Freitag, 9. Januar 2015
Gott lügt und fürchtet sich (Gen. 3)
Diese ganze Geschichte mit dem Sündenfall lag doch irgendwie von Anfang an in der Luft. Da erschafft Gott einen Garten Eden voller Bäume, allesamt „verlockend anzusehen“, und ausgerechnet in das Zentrum dieses paradiesischen Grünlands, damit er auch nicht zu übersehen ist, pflanzt er den „Baum der Erkenntnis des Guten und Bösen“. Und besonders spannend wird die Sache, als Gott sein erstes Verbot überhaupt ausspricht: „Aber von dem Baum der Erkenntnis des Guten und Bösen sollst du nicht essen; denn an dem Tage, da du von ihm isst, musst du des Todes sterben.“
Es mutet schon etwas gruselig an, dass der Tod gleich bei seiner ersten Erwähnung in der Bibel ausgerechnet als Strafe daherkommt. Nicht nur ein willkommenes Argument für alle politischen Systeme, in denen sich der Justizapparat zum Herrn über Leben und Tod aufschwingt, auch ziemlich ernüchternd, was die Zustände im Nachleben angeht, wenn sie als Strafe herhalten können.

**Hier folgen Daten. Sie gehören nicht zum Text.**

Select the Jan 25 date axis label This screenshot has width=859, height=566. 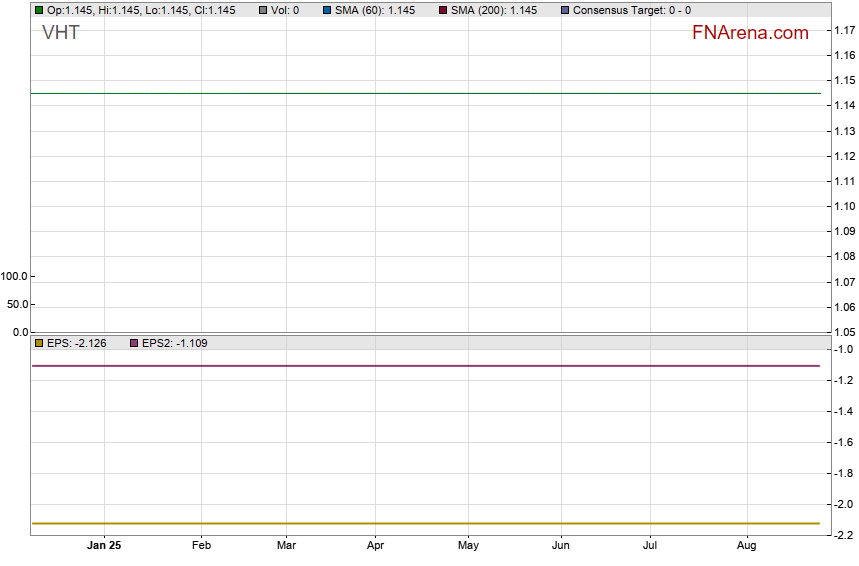pos(104,545)
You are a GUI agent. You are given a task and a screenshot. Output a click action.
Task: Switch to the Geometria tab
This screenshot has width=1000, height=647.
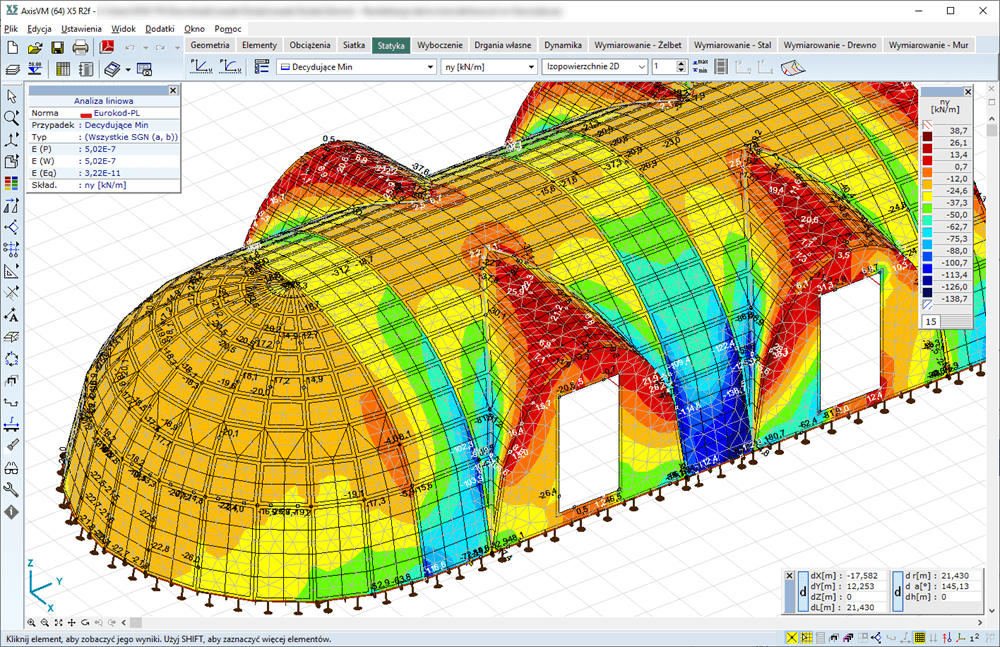[x=210, y=45]
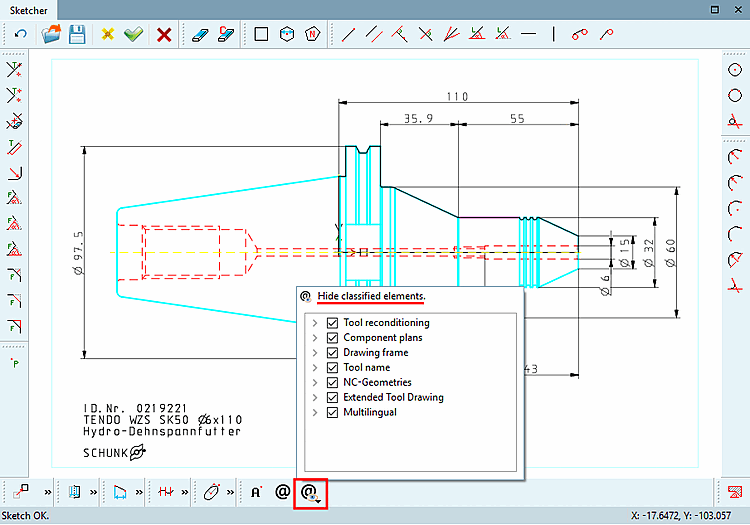Screen dimensions: 750x525
Task: Uncheck the Tool reconditioning checkbox
Action: coord(332,323)
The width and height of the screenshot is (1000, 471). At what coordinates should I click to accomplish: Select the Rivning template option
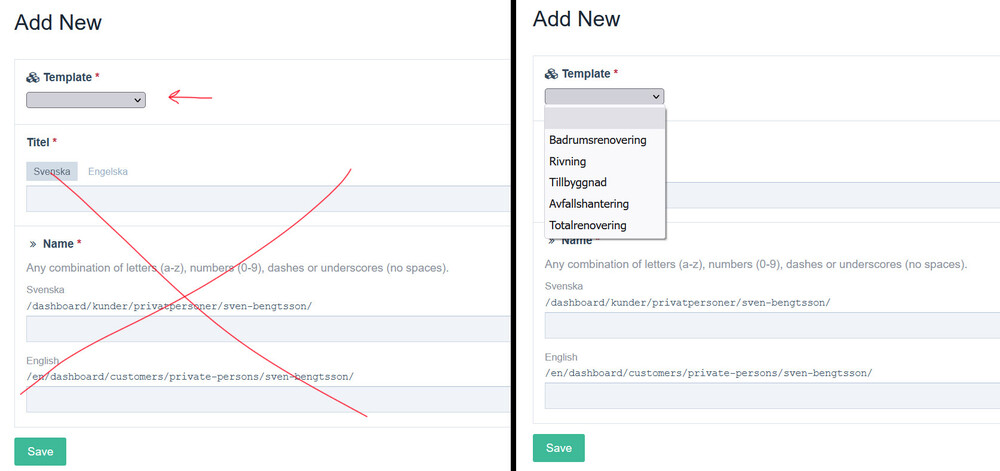568,161
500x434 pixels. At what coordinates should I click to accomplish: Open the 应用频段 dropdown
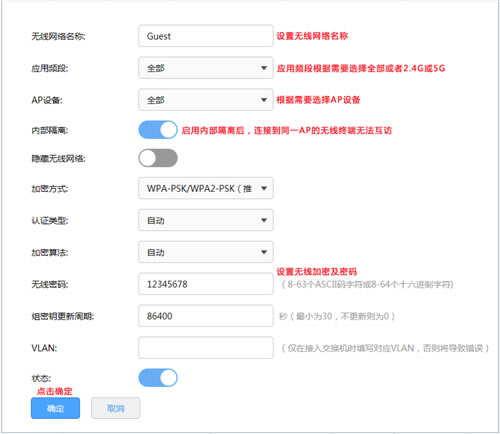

Die Schlange, „listiger als alle Tiere“, hat Gottes Bluff durchschaut: Wer die verbotenen Früchte isst, wird nicht sterben, sondern wissen, „was gut und böse“ ist. Und damit könnten die Menschen „sein wie Gott.“ Wenn das nicht verführerisch klingt!
Und so naschen erst die Frau und dann der leicht beredbare Mann vom Baum der Erkenntnis. Und sofort fallen die Gefühlslagen und Reaktionen vollkommen durcheinander: Die Menschen erkennen ihre Nacktheit, aber ist sie gut oder böse? Das bleibt unklar, denn sie sind von ihr einfach nur überfordert. Der Mann gesteht, dass er sich „fürchtete“ wegen seiner Blöße. Deshalb fühlen sich die Menschen von der Schlange betrogen.
Verleiht der Baum der Erkenntnis doch nicht Einsicht in das Gute und Böse, sondern irritiert lediglich, wie die Menschen glauben? Oder verwirrt Erkenntnis immer? Denn Gott zweifelt keine Sekunde daran, dass die so verschreckten Menschen von den verbotenen Früchten gegessen haben.
Und wie reagiert er? Doppelt bemerkenswert. Zum einen straft er sich selbst Lügen, indem er gnädig ist und die angedrohte Todesstrafe in – völlig ungnädige, weil erbliche – körperliche Schmerzen abmildert. Die Schlange hat Recht behalten: Wer vom Baum nascht, muss nicht sterben, wie Gott es behauptet hat. Er hat gelogen.
Zum anderen hat er Angst. So murmelt er vor sich hin: „Siehe, der Mensch ist geworden wie unsereiner und weiß, was gut und böse ist. Nun aber, dass er nur nicht ausstrecke seine Hand und breche auch von dem Baum des Lebens und esse und lebe ewiglich!“ Gott fürchtet, dass der Mensch wie er werden könnte – und mehr noch: Da Gott geschlechtslos ist, die Menschen sich aber vermehren können und auch sollen, dürften sie ihn bald, ihm gleich und zahlenmäßig weit überlegen, an den Rand gedrängt haben. Das befürchtet Gott und deshalb wirft er die Menschen aus dem Paradies und lässt es fortan von bewaffneten Engeln bewachen. Eins wird deutlich: Die Schöpfung ist dem Schöpfer nicht so ganz geheuer.